Two Capita guards stood in front of him. Their uniforms were clean, starched, and fit perfectly over their arms and legs. They stared at him for a few seconds, as if they couldn’t believe what they were seeing. Eric supposed he couldn’t blame them; it wasn’t every day they saw a DC boy in a Capita uniform freeing dogs from the kennel.
Eric swung the gate open. The dogs barked excitedly around him. He took a fistful of pellets from his pocket and threw them at the guards, then watched as the dogs sprinted forward in a chorus of yelps. One of the guards mistook the dogs’ intentions, and as the first animal reached him he swung his plastic baton. There was a crack as it smashed the dog’s skull, and seeing that, the other dogs’ moods changed. One growled, another bared its teeth. The other guard looked around him as if he expected support to come from somewhere.

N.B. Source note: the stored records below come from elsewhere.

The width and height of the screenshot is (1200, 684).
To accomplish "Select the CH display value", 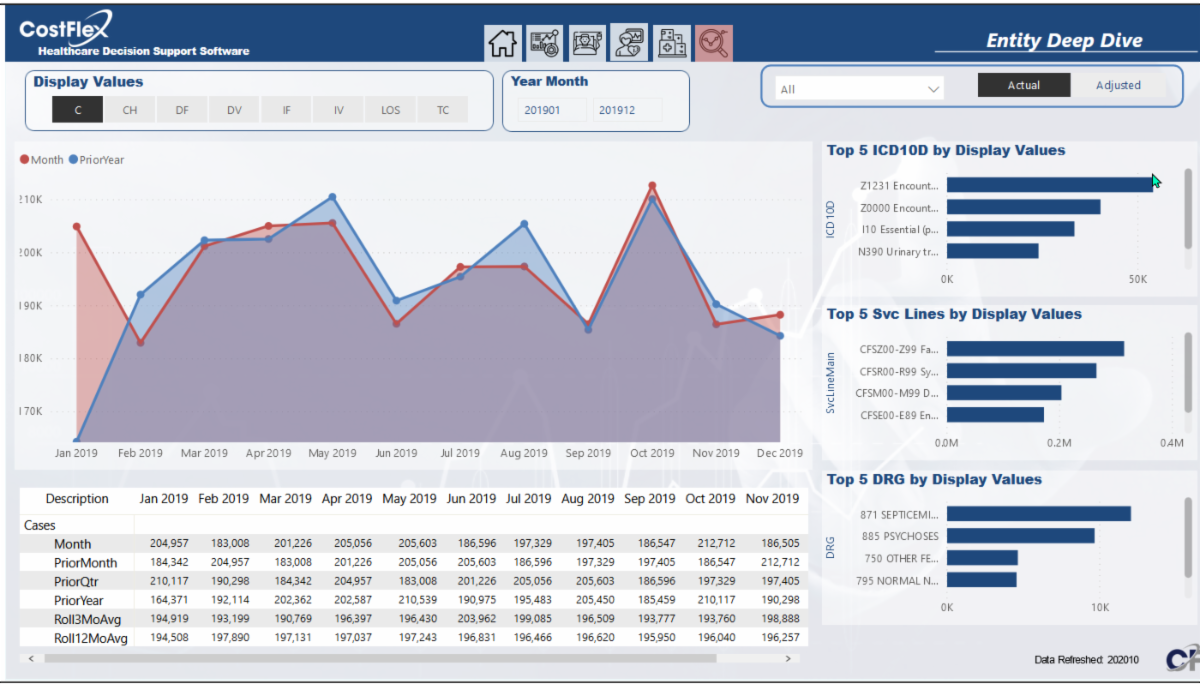I will [130, 111].
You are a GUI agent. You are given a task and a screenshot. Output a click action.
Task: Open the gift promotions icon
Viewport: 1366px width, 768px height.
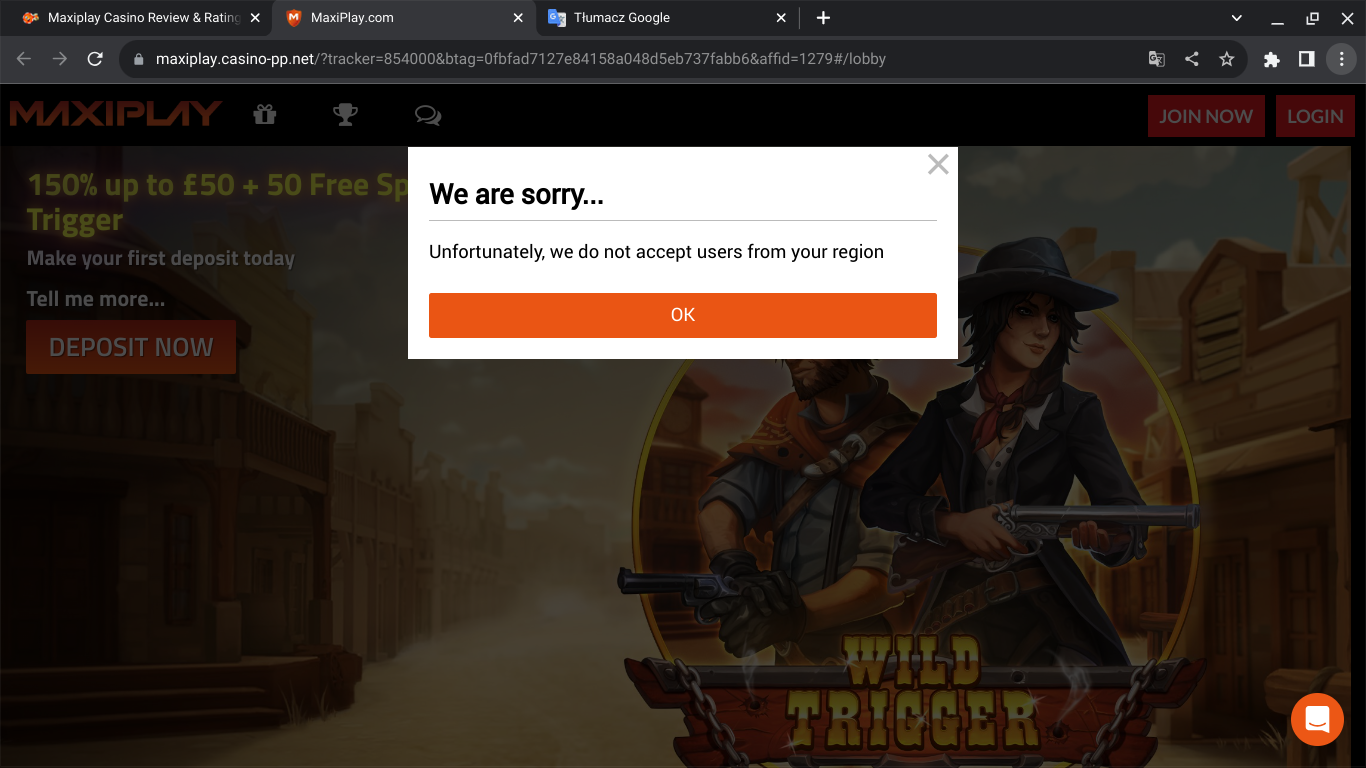pos(264,115)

Eric didn’t want to watch. He shut the gate and walked around the back of the kennels. As he turned the corner of the building, he heard the guards scream in pain.
~
It didn’t take long for the rest of the guards to realise what was going on. Eric hung back and watched them run out of the canteen, leaving the DCs unguarded. After that it was a simple matter to sneak across the yard and go into the canteen, and with Kim’s help he explained what was going on.
Some scoffed, some ignored him, others asked questions, but all of them were scared. Eric saw some of them flinch every time the word ‘escape’ was mentioned. He might as well have been one of the guards waving a baton in their eyes for the way they blinked.
A handful of people agreed to go with them. Eric made them stand by the door. He was amazed that the adults listened to him and Kim, and that they were content to let a couple of kids take charge.
“Take them to the train,” he told Kim.
She nodded and then started to lead the DCs out of the canteen. Eric watched how she walked, back straight and shoulders high despite the pain in her stomach, and he was proud of her. The DCs walked across the yard. So
me took a few steps and then stopped. They looked around them as if they expected this to be a test set up by one of the guards to see who ran.
“I’ll meet you there,” Eric told Kim. “I need to go and find our driver.”
As he went in the opposite direction toward Marta’s cabin, a rifle shot cracked through the air. Eric flinched, but the bullet didn’t come anywhere near him. He looked up and saw that the rest of the DCs were okay, too. Out of the corner of his eye, he saw a guard at a watchtower with his rifle propped up on the barricade. He must have missed his shot, and Eric looked around for cover to protect himself from the next one.
He heard a moaning sound. To the right of him, the group of infected banged against the gate on the camp fence. Normally they liked to walk from one side to the other, groaning to themselves and dragging their feet along the gravel. This was different. They had crowded in one section.